▶ [Tekstfragment]:
******

Op staminee bij ons in ‘t dorp

Afspanning De Zwaan Kessel – +/- 1900 – sepia Marc Verreydt.

Ooit was het Vlaamse landschap ondenkbaar zonder de talrijke volkscafés die er deel van uitmaakten. Je vond ze in elk dorp, langs elke steenweg en op elk kruispunt. Ze waren, en zijn nog steeds, alledaagse oorden van verpozing en vermaak. Na het werk of op zondag konden zowel toevallige passanten als trouwe klanten er terecht voor een korte babbel en een snelle pint of voor een avondje plezier.  

We nemen u in dit artikel graag mee op kroegentocht langs onze herbergen en cafés van weleer.

VAN BIERHUIZEN TOT CAFÉS

In de middeleeuwen was bier een primaire levensbehoefte om twee redenen: Ten eerste was het beschikbare drinkwater van bedenkelijke kwaliteit. Ten tweede werd het voedsel meestal gedroogd of gezouten om het langer vers te houden, wat de smaak niet altijd ten goede kwam. Een biertje was dus welgekomen om een maaltijd of de lange werkdagen weg te spoelen. Het aanbod was ook beperkt tot water of … bier. De meeste boeren hadden in de kelder wel een vaatje licht, maar slap, drinkbier liggen. Voor het echte, bruine, stevige bier, moest men elders aankloppen.  

Dat de Vlaming graag dronk, merken we ook aan de stijging van het bierverbruik tot ongeveer 400 liter per persoon per jaar in het begin van de 17de eeuw. Het zal dan ook niet verbazen dat de dorpelingen welkom waren in verschillende soorten drankgelegenheden in het centrum en daarbuiten.

******

▶ [Gegeven opdracht A]:
Beantwoord op basis van de tekst over de volkscafés:
(i) Waar vond je volgens de tekst de volkscafés?
(ii) Om welke twee redenen was bier in de middeleeuwen een primaire levensbehoefte?
(iii) Tot hoeveel liter per persoon per jaar steeg het bierverbruik in het begin van de 17de eeuw?
▶ [Gegeven opdracht B]:
Neem de tekst over de volkscafés alsjeblieft weer op na de laatste zin en schrijf hem verder.
De gegevens spelen hierbij geen enkele rol.

******

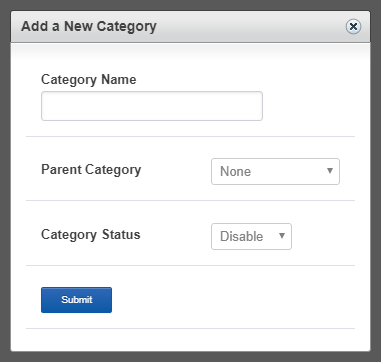Screen dimensions: 381x362
Task: Submit the new category form
Action: click(x=76, y=300)
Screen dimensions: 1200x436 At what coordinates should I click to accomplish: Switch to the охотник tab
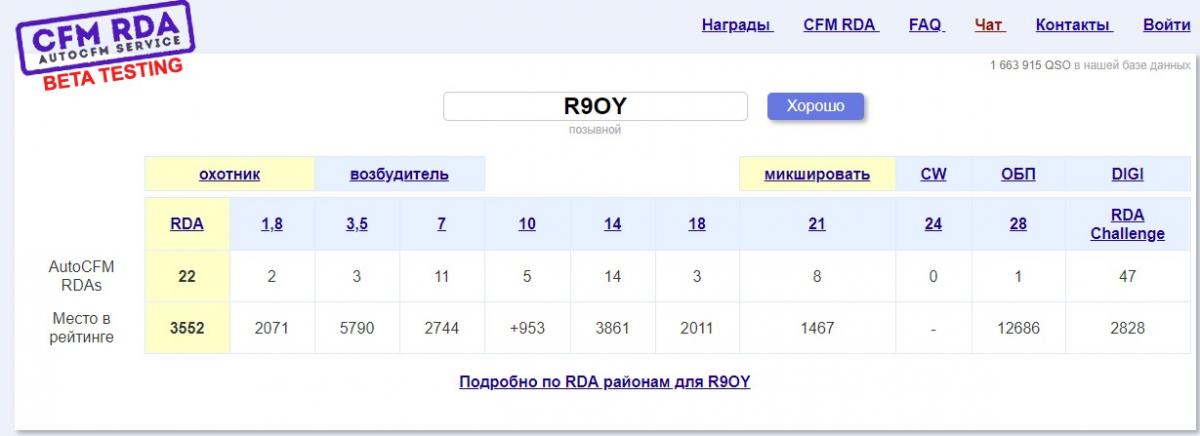click(x=229, y=174)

******

▶ [Antwoord A]:
(i) In elk dorp, langs elke steenweg en op elk kruispunt.
(ii) Het beschikbare drinkwater was van bedenkelijke kwaliteit, en het voedsel werd meestal gedroogd of gezouten om het langer vers te houden, wat de smaak niet altijd ten goede kwam.
(iii) Tot ongeveer 400 liter.

▶ [Antwoord B]:
Lange tijd waren de meeste drankgelegenheden trouwens nauwelijks te onderscheiden van een doorsnee woonhuis. De inrichting was eerder sober en er was maar weinig ruimte voor het cliënteel.  Het bierhuis, de taverne of de brasserie was meestal een eerder ruime woning, waar in een of meerder kamers een gelagzaal was ingericht. Het meubilair beperkte zich tot een buffetkast, enkele tafels en wat stoelen.  Herbergen en afspanningen waren gevestigd langs de verbindingswegen tussen dorpen en steden. Zij boden, naast drank, ook eten en overnachtingsmogelijkheden aan. Er was voldoende plaats om paard en koets te stallen voor de nacht.

Staminee De Vrede in Kessel-Dorp – sepia Marc Verreydt.

Het woord ‘Estaminet’, is trouwens ontstaan tijdens de Negenjarige Oorlog (1688-1697). Toen waren Spaanse soldaten vaak te gast in onze kroegen, taveernes en brandewijnhuizen. Het liefst kwamen ze op plaatsen met de ‘schoonste serveuses’. Als ze weggingen, schreven ze op de witgekalkte muren ‘esta minet’ of ‘hier zit een schoon poezeke’. Later is estaminet verder verbasterd tot staminee of stammenee en werd het vooral gebruikt om te verwijzen naar de meer populaire volkscafés.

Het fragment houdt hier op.